From d9c77308776b4d31f03fad8d4129a3d539154166 Mon Sep 17 00:00:00 2001
From: ElizaWszola <ewszola@redhat.com>
Date: Mon, 2 Mar 2026 16:43:19 +0100
Subject: [PATCH] [Performance] Extract kv update ops from MLA attention
 backends (#34627)
MIME-Version: 1.0
Content-Type: text/plain; charset=UTF-8
Content-Transfer-Encoding: 8bit

Signed-off-by: ElizaWszola <ewszola@redhat.com>
Signed-off-by: Luka Govedič <ProExpertProg@users.noreply.github.com>
Co-authored-by: Di Wu <dw2761@nyu.edu>
Co-authored-by: Luka Govedič <ProExpertProg@users.noreply.github.com>
---
 vllm/config/compilation.py                    |  1 +
 .../layers/attention/mla_attention.py         | 94 ++++++++++++++++---
 vllm/v1/attention/backend.py                  | 44 +++++++++
 3 files changed, 128 insertions(+), 11 deletions(-)
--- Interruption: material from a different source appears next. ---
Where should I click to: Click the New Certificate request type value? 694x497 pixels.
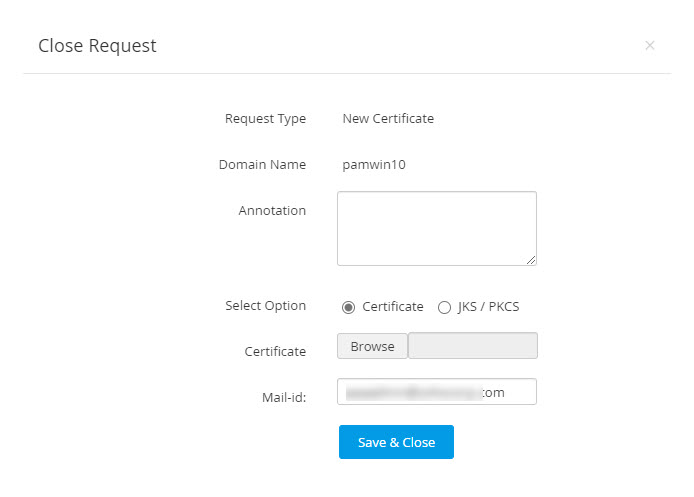388,118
diff --git a/vllm/config/compilation.py b/vllm/config/compilation.py
index 54dbf24f5..64332d2e8 100644
--- a/vllm/config/compilation.py
+++ b/vllm/config/compilation.py
@@ -1007,6 +1007,7 @@ class CompilationConfig:
                 # https://github.com/vllm-project/vllm/issues/33267
                 if not self.use_inductor_graph_partition:
                     self.splitting_ops.append("vllm::unified_kv_cache_update")
+                    self.splitting_ops.append("vllm::unified_mla_kv_cache_update")
 
             elif len(self.splitting_ops) == 0:
                 if (
diff --git a/vllm/model_executor/layers/attention/mla_attention.py b/vllm/model_executor/layers/attention/mla_attention.py
index f6e7ab85d..820755b9c 100644
--- a/vllm/model_executor/layers/attention/mla_attention.py
+++ b/vllm/model_executor/layers/attention/mla_attention.py
@@ -434,7 +434,19 @@ class MLAAttention(nn.Module, AttentionLayerBase):
             if isinstance(attn_metadata, dict):
                 attn_metadata = attn_metadata[self.layer_name]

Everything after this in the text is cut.